[begin PROVIDED RECORDS]

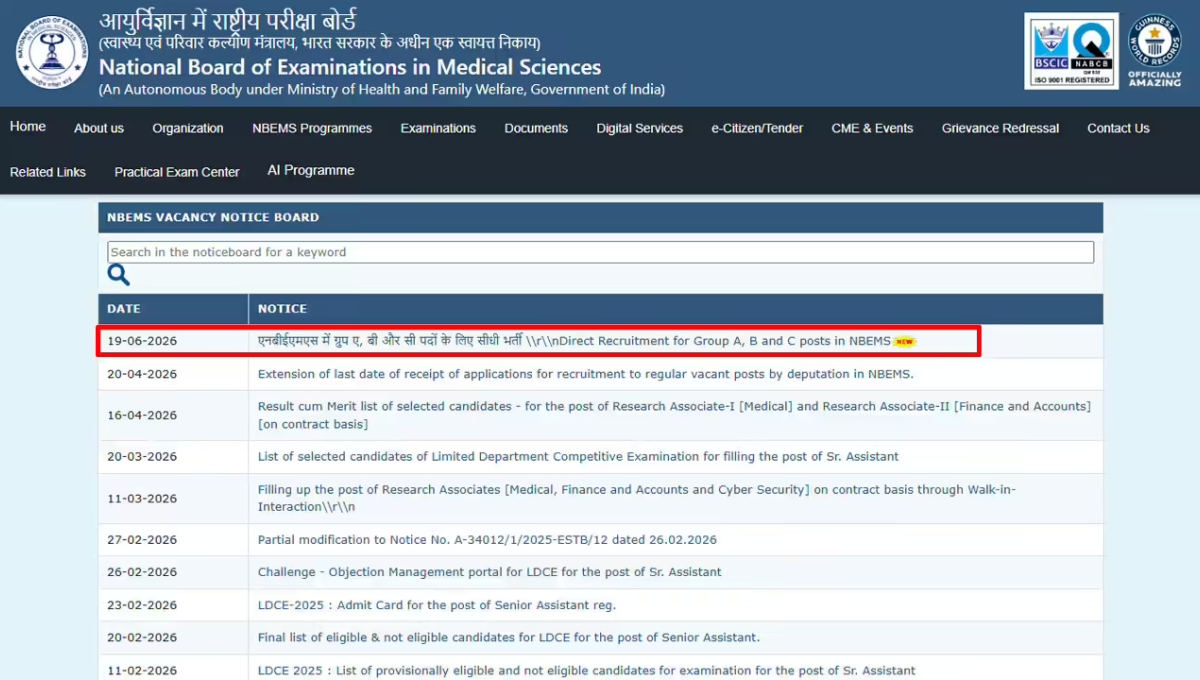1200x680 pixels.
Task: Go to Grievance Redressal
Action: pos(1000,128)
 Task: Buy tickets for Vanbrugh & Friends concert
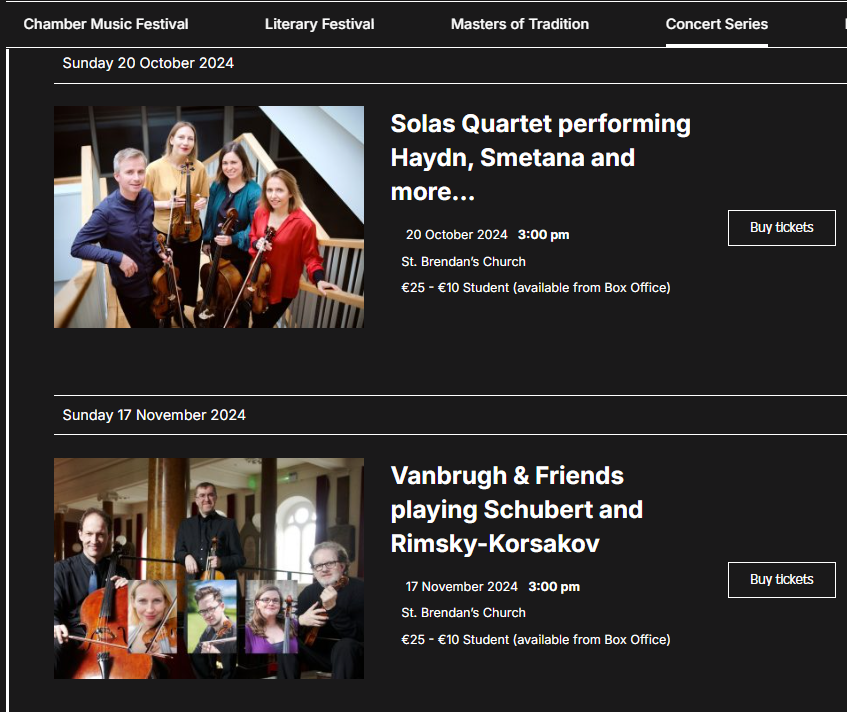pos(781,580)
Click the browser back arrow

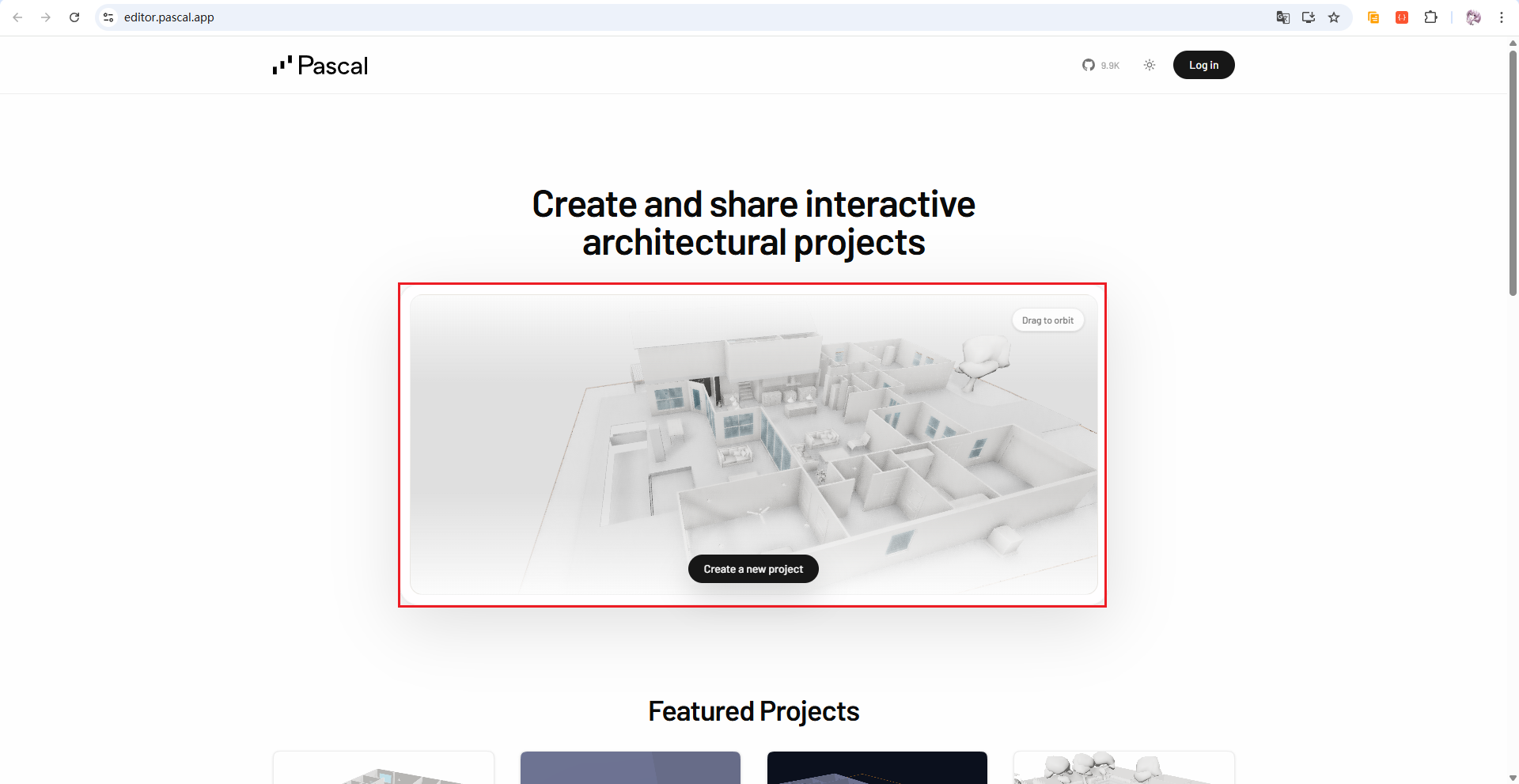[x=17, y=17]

[end PROVIDED RECORDS]
[begin PROVIDED RECORDS]

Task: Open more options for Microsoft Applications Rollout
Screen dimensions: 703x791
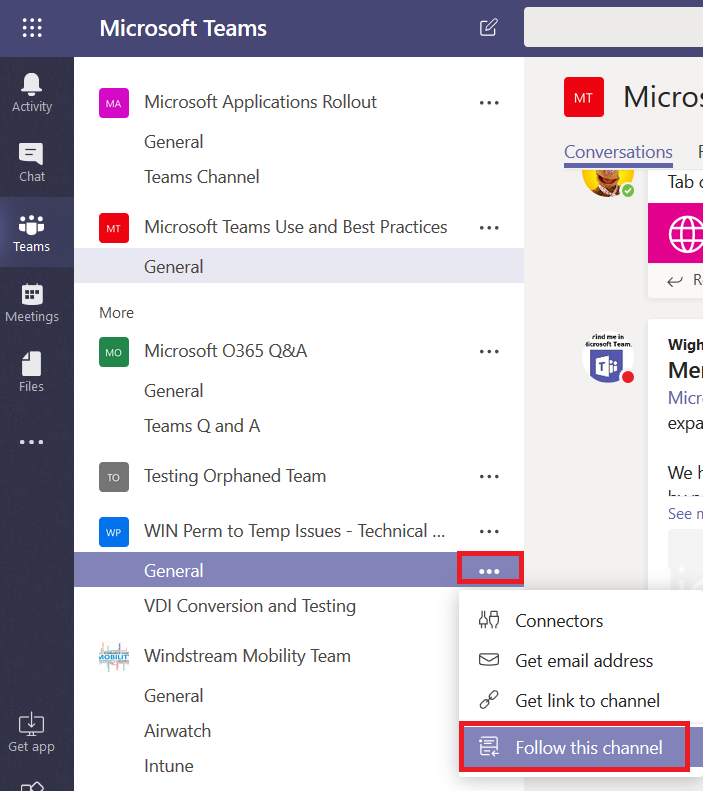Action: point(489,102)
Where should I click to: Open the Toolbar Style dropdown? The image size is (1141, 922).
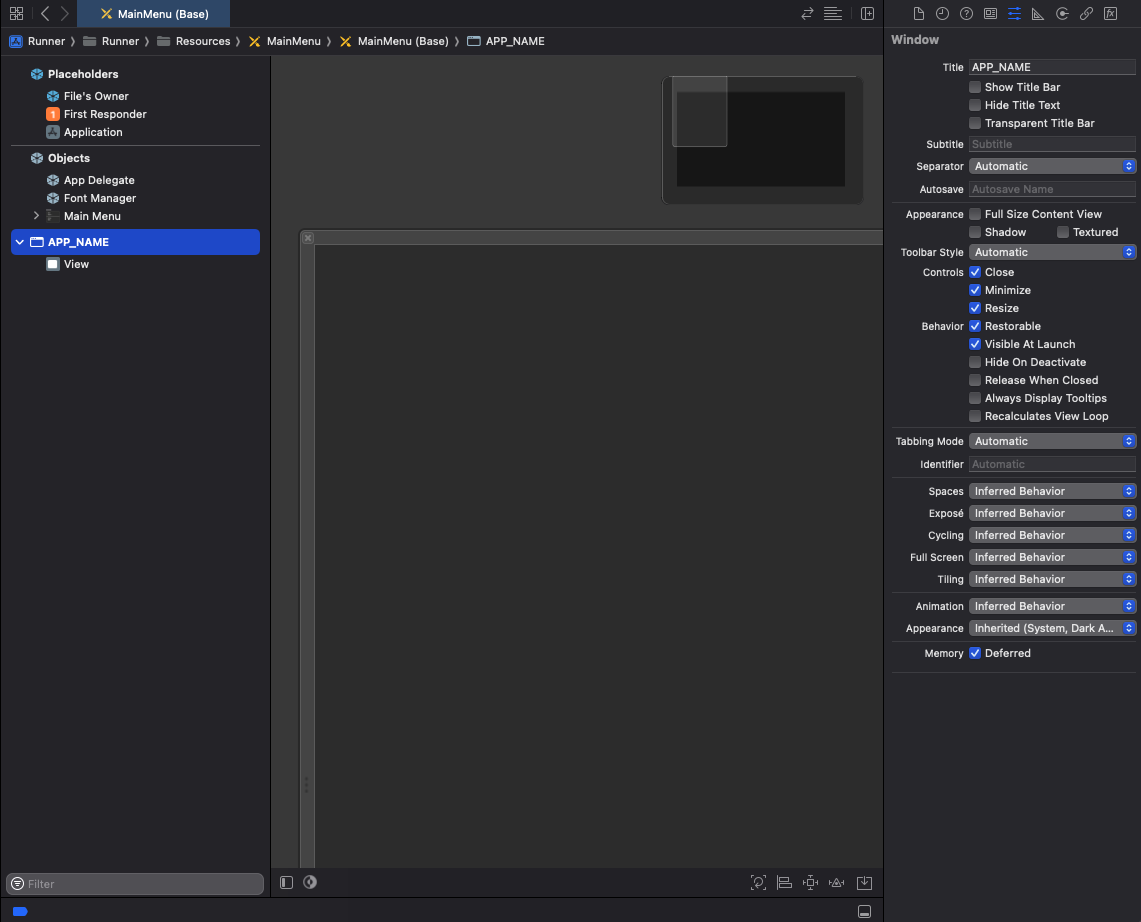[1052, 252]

[end PROVIDED RECORDS]

YOUR OBJECTIVE ::
Change "Buy tickets" to "Reserve seats" in everything from the line containing "1200x680 pixels." down to the line containing "[x=17, y=17]", leaving all else as it stands. Omit the pictures from your answer.

OUTPUT ::
1200x680 pixels.
Task: Go to Grievance Redressal
Action: pos(1000,128)
 Task: Reserve seats for Vanbrugh & Friends concert
pos(781,580)
Click the browser back arrow

[x=17, y=17]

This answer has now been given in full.